Around the world, carbon capture and storage (CCS) techniques are considered one of our best bets for decreasing emissions while maintaining our current, fossil fuel-dependent energy programs. Still, most CCS techniques are expensive and potentially hazardous since they pressurize and heat the CO2 before storage, increasing its chances to leak back into the atmosphere.
Iceland’s CarbFix project departs from the standard storage model and pumps CO2 deep underground into the country’s volcanic rock, where the gas reacts with calcium, magnesium, and iron in basalt to create solid carbonate minerals. The method was tested at the world’s largest geothermal power plant, Hellisheidi, with remarkable results. Though researchers predicted the process of turning the CO2 to stone would take hundreds or thousands of years, they were surprised to find that 95 percent of the gas was solidified in just two years.
At Hellisheidi, volcanically heated water is used to run turbines to generate energy – a process that produces 40,000 tons of CO2 each year. CarbFix has managed to store 5,000 tons of those emissions each year, with plans to increase storage to 10,000 in 2017.
Where standard CCS costs between $65 to $100 per ton of storage, CarbFix project manager Edda Aradóttir told MIT Technology Review that their method costs just $30 per ton.
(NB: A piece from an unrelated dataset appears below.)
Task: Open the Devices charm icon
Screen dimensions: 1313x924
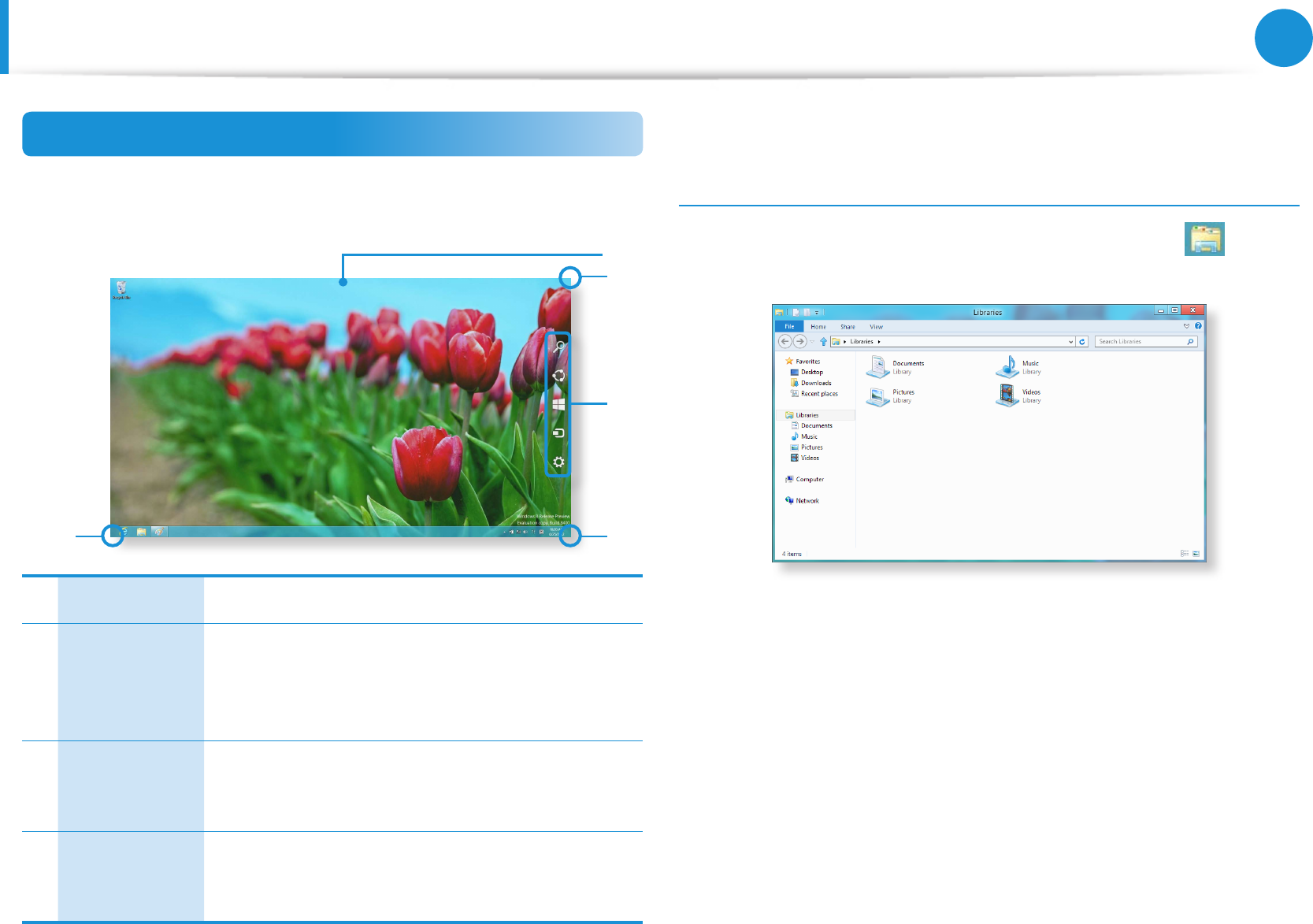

CarbFix also boasts that the method can be expanded to other regions with basaltic rocks, which can be found throughout the ocean floor and under 10 precent of continental land.
CarbFix isn’t free from criticism though. Some have called the 25 tons of water required to treat each ton of CO2 excessive, though CarbFix insists seawater could be used. Others have also pointed out that Iceland’s basaltic rock is more suitable for such a CCS technique than basalt in other regions. Lastly, global CO2 emissions are so immense that the CarbFix solution will likely only put a small dent in the world’s overall carbon emissions.
Nonetheless, CarbFix offers a promising alternative to other CCS techniques and one that may help reduce carbon emissions until renewable energy becomes the norm.